====== Extract to read ======

Dear smart people: Stop believing hoaxes
‘In my opinion it’s all fake. It’s mind manipulation on a global scale’’, said the message sent to me on March 14th when coronavirus was already overwhelming hospitals in Italy. I was utterly amazed. The sender lives overseas and I know she is well educated and intelligent – yet she subscribes to the conspiratorial theory that holds the virus is a political ploy to hurtle us toward a totalitarian surveillance state.
I responded by explaining what the public health experts thought could happen if the virus was not contained.
She dismissed it all as unreliable and biased. How could I be so credulous? She wrote mockingly and urged me to open my eyes and question more.
After a few weeks of futile back and forth messaging, my sense of frustration grew and so did my use of exclamation marks:
‘‘This is real!!! I don’t know how else to convince you!!’’
The breaking point came when she sent me a viral video that encouraged viewers to use a hair dryer to blow hot air up their noses as a simple home remedy for Covid-19.
The narrator in the video, Dr Dimke, who appears to run a digital marketing company and has a PhD in education – but no medical qualification – clearly knew how to engineer a convincing viral video.
The video incorporated many of the known elements used by purveyors of disinformation: an academic title (Dr Dimke), scientific imagery (microscopic photos of the virus), common information (coronavirus resides at the back of the nose) and familiar associations (high temperatures kill most viruses).
When I received the video, I did what I always do when I come across a new claim. I searched the web to see if I could either confirm or debunk it.
The well-known fact-checking site snopes.com had debunked it as a potentially dangerous hoax. I shared the site’s findings with my online interlocutor.
She did not believe it. She thought the factchecking site ‘‘wasn’t unbiased’’ and Dr Dimke’s claim made perfect scientific sense to her.
That’s when my frustration turned to outrage and the exclamation marks came back with a vengeance.
‘‘Please tell me you are joking !!!! Please!!!’’
I admit that was a mistake. My response was condescending and inappropriate. My other mistake was to assume that I could ever change my interlocutor’s view when that view was constructed to confirm her general conspiratorial world view. Let me explain what I mean.
David Robson is the author of The Intelligence Trap: Why Smart People Do Stupid Things and How to Make Wiser Decisions. He wrote in The Guardian, "For any issue that strikes at the core of who we are, greater brainpower may simply serve to preserve that identity at the expense of the truth’’.
As it turns out, intelligent people use their considerable brainpower to build a credible case to convince themselves that what is untrue is in fact true, simply because it adheres to what they are invested in – both emotionally and ideologically.
There is also another reason why people who score high on all of the rational and intellectual metrics could nonetheless believe in hoaxes.
Reportedly, some intelligent people have a ‘‘thinking style’’ that relies more on intuition and gut instinct.
In other words, some smart people are not in the habit of using their analytical skills for normal decision-making. This explains why some welleducated people are not immune to disinformation.
Speaking of disinformation, research shows that the most effective way of spreading falsehood is by repetition. The more people hear an idea, the more likely they are to believe it.
This means even an attempt to debunk an idea could contribute to strengthening it. No wonder, despite mountains of scientific evidence to the contrary, 37 per cent of Americans still believe global warming is a hoax (the Right-wing media keeps repeating this lie).

====== Input data ======

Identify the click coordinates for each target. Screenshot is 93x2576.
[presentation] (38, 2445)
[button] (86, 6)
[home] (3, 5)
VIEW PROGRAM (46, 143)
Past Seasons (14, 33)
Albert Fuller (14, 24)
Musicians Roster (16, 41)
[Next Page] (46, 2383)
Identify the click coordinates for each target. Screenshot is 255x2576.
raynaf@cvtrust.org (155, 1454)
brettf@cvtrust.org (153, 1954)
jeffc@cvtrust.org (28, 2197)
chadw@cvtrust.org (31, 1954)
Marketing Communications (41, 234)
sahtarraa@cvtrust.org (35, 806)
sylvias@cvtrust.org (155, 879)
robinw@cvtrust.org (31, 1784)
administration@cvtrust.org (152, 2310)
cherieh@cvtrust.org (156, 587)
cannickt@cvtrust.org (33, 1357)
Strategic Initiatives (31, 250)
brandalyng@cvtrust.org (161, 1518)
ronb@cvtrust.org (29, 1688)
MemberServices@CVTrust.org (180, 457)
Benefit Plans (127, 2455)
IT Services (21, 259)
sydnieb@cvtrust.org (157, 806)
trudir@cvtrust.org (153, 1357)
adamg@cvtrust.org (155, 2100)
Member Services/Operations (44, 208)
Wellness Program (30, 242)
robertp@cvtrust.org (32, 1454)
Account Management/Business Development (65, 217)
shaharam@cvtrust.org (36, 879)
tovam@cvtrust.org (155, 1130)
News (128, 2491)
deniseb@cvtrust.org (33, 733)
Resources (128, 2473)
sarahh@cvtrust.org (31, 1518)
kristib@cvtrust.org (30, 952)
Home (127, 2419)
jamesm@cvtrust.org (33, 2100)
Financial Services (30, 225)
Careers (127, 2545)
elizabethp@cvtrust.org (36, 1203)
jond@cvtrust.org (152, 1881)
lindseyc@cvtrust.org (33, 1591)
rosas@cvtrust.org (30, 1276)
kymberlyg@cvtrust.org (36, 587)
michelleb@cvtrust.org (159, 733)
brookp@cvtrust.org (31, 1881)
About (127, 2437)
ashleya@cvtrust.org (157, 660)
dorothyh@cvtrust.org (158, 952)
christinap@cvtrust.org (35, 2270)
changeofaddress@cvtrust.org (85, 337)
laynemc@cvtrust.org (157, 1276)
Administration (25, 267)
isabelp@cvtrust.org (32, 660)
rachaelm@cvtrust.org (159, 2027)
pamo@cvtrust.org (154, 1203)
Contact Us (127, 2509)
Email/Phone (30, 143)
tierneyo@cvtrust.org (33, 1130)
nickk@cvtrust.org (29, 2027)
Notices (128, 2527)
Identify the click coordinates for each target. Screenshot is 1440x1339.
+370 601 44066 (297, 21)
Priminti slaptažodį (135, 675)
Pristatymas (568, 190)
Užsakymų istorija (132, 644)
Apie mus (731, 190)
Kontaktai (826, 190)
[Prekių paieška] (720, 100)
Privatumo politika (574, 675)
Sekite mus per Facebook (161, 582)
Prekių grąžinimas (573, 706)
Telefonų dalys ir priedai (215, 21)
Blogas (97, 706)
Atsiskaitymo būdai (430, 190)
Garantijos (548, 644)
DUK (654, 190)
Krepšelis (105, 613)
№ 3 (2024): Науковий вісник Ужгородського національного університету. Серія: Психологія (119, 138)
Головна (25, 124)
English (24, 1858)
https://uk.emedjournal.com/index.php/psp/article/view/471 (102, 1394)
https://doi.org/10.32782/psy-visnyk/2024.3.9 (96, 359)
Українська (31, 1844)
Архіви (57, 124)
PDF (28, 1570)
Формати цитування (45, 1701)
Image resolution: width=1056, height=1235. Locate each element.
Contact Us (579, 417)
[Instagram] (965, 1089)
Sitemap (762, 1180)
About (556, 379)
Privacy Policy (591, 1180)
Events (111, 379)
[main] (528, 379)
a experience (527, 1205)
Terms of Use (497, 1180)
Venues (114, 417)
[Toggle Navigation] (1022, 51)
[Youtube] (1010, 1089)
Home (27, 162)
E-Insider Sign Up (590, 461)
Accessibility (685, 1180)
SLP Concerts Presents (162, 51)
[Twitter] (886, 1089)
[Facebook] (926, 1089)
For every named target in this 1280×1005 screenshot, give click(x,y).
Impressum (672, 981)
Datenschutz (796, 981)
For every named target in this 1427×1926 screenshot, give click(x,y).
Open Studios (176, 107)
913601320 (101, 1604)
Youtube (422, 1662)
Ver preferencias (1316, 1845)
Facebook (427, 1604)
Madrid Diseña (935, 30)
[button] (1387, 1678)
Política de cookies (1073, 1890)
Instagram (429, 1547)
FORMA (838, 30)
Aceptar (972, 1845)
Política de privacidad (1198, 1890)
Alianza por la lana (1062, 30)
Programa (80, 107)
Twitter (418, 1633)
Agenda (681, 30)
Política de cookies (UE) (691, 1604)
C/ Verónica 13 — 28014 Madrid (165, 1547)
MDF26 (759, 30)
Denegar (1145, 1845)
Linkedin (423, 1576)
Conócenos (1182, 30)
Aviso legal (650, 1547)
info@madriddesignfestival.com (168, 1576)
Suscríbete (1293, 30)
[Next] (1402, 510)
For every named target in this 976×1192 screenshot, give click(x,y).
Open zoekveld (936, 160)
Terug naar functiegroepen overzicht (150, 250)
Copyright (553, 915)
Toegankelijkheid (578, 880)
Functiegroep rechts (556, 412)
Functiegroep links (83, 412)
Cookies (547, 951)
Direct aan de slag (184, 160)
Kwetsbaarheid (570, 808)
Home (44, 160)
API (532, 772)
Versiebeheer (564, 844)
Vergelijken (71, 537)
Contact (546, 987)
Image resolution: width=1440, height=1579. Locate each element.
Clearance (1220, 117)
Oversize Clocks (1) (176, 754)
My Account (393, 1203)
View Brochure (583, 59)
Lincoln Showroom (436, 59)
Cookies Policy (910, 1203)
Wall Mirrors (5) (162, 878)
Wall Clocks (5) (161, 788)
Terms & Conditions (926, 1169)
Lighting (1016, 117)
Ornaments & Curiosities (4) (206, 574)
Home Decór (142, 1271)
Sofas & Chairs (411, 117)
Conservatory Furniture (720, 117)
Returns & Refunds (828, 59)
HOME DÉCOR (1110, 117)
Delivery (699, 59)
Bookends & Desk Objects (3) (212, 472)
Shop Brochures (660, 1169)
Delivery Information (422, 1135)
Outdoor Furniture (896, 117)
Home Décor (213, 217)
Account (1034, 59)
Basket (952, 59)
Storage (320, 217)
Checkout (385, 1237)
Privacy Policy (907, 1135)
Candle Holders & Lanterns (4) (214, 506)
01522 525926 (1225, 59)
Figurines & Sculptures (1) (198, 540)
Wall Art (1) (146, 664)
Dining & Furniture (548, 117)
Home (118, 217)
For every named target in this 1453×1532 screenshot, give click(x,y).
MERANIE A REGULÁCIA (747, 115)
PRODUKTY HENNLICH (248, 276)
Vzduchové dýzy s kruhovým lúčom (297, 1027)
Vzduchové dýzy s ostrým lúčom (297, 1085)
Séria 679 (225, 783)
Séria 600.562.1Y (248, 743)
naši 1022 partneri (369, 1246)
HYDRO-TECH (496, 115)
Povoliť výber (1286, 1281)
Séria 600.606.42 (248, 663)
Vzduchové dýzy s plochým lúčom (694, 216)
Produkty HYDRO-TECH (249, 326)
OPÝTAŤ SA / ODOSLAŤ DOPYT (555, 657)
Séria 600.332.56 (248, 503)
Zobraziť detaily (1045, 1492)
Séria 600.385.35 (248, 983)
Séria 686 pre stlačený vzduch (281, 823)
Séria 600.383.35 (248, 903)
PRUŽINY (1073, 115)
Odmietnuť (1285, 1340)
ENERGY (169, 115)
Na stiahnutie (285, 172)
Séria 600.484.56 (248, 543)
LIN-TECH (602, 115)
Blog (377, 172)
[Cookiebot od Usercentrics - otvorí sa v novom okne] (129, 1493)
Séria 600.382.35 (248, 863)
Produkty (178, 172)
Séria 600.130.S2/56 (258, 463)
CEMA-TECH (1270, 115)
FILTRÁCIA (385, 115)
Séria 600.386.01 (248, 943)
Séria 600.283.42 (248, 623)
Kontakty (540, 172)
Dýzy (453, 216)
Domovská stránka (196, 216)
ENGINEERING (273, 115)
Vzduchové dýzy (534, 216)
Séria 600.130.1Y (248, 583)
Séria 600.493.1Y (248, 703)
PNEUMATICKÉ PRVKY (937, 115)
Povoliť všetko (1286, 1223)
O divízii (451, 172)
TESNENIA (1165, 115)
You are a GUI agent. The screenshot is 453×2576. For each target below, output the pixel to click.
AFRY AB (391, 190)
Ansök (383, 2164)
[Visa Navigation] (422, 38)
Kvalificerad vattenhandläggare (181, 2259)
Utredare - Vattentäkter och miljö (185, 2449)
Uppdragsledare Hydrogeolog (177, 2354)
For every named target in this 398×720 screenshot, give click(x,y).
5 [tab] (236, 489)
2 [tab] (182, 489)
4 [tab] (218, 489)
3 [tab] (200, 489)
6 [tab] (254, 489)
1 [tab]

======

Assigned task:
In the article about smart people believing hoaxes, what home remedy for Covid-19 did the viral video encourage? Rely only on the article for this.

Result of this task:
Using a hair dryer to blow hot air up the nose.